One morning several weeks ago, I noticed a bird sitting on the nearest downspout of the neighbor’s house. I’m not an ornithologist so you have to trust me. It was a bird. It had the two required wings and chicken-like feet.  It was a robin or an oriole or something close. The bird had several tendrils of material in his talons. The lots in our neighborhood are wooded; it looked to be detritus of the forest.

The creature attempted to get the long, stringy stuff to stay put on the downspout. “Cool, she’s trying to build a nest,” I thought. I could see why this perch was ideal as a nesting place. It was up high and under the eaves out of the sun and the elements. Perfect for starting a new family.
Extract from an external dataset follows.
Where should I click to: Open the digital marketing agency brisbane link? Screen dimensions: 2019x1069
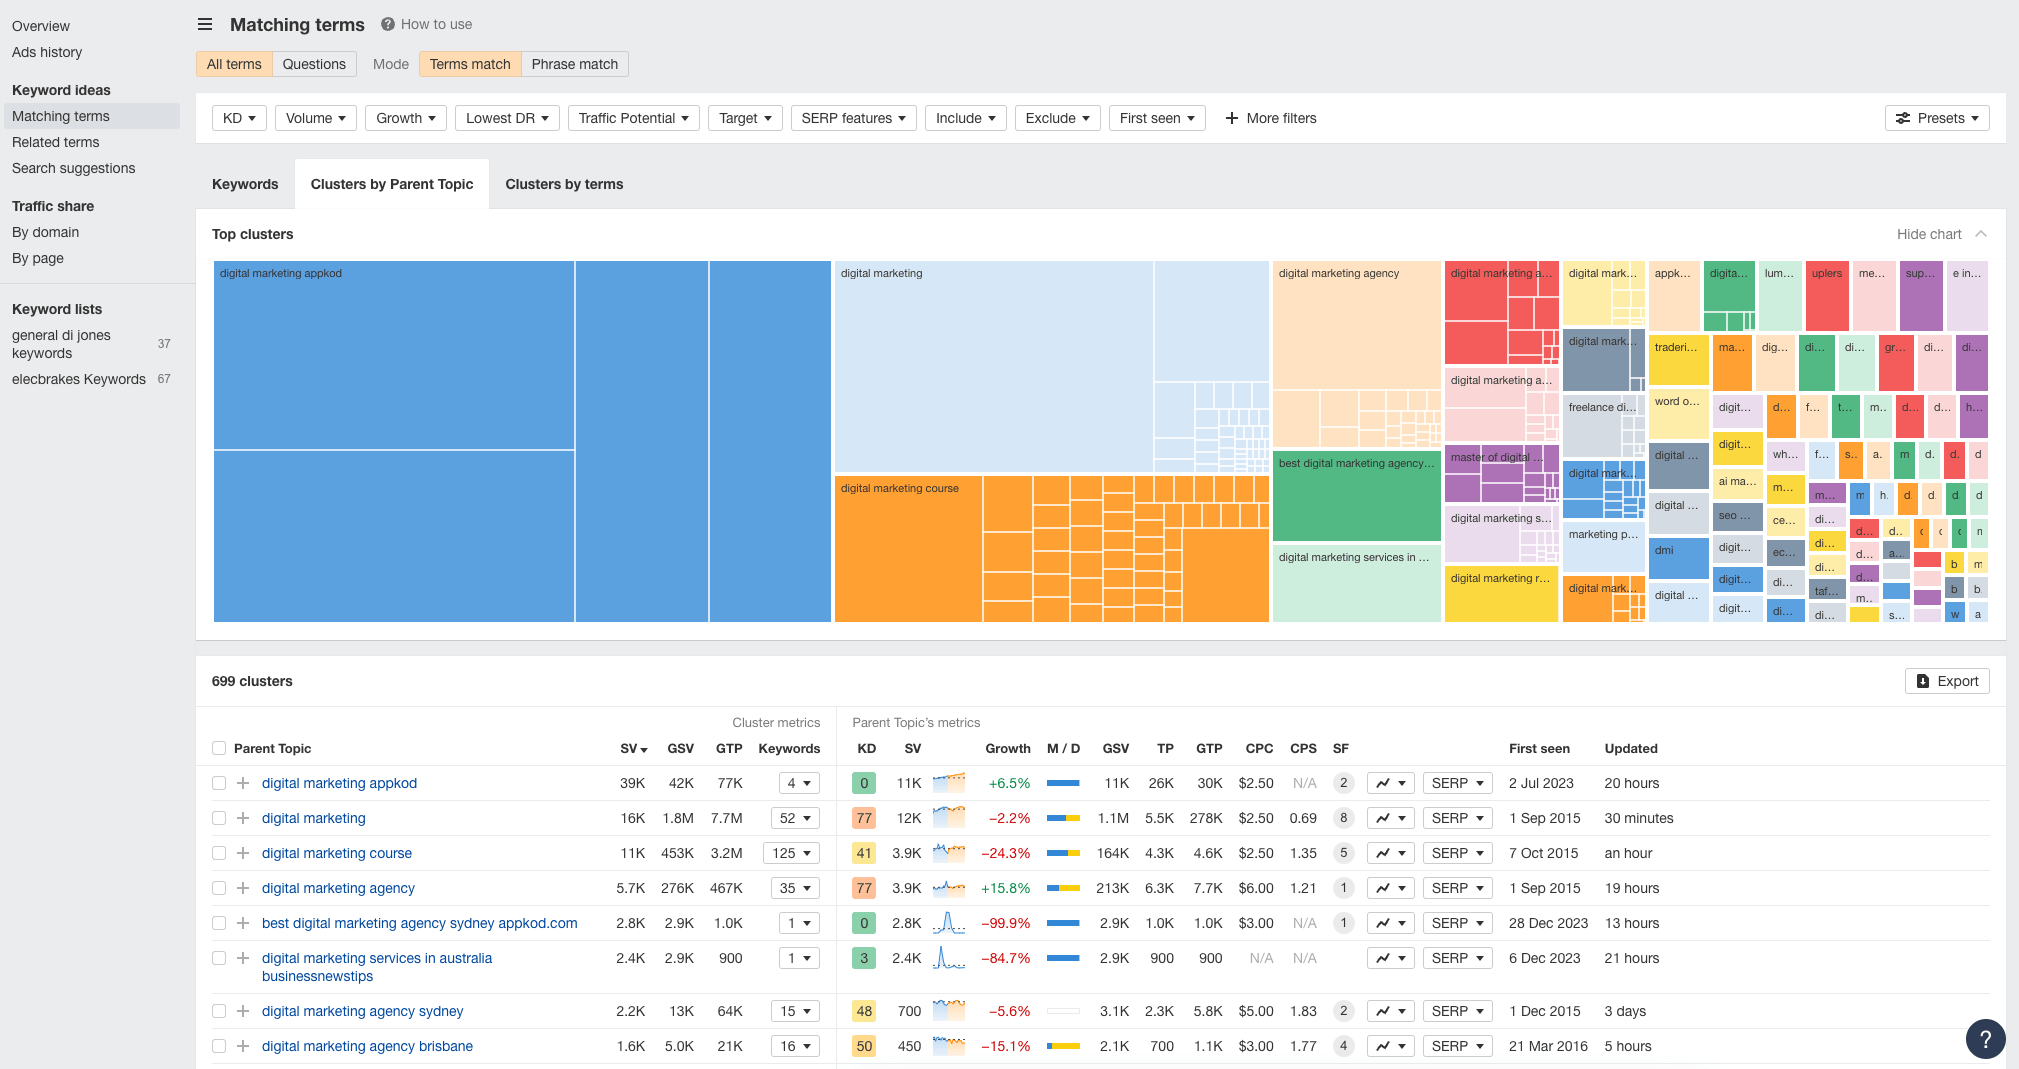(x=367, y=1046)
After multiple tries to position the stringy stuff, the material dropped to the ground and the bird flew off. Over the next several days I noticed, the bird doing the same thing. A new batch of stringy, branchy, woody material was flown to the downspout. And this determined bird would work at trying to get a nest started. But each time, it wouldn’t stay put and would fall harmlessly into the flower bed below. After about a week of witnessing the failures, I said, “I guess it’s not meant to be.”

Two weeks later, about a week ago, I awoke early; walked to the bathroom, looked down at the toilet and made sure my aim was true.  As my stream began to flow, I glanced out the window as the light was gaining hold of the day. “Son of a bitch!” I proclaimed out loud. “She did it!”

Sitting on the angled portion of the downspout under the eaves was a perfectly formed circular nest. I was ecstatic for the little creature. She had persevered.

The bird’s persistence had paid off. She was unrelenting in her determination. I harkened me back to the trials I encountered in getting my first book published. These tribulations and lessons I will relay to you in the coming weeks.

If you are to be a writer, get started. Sit down and write!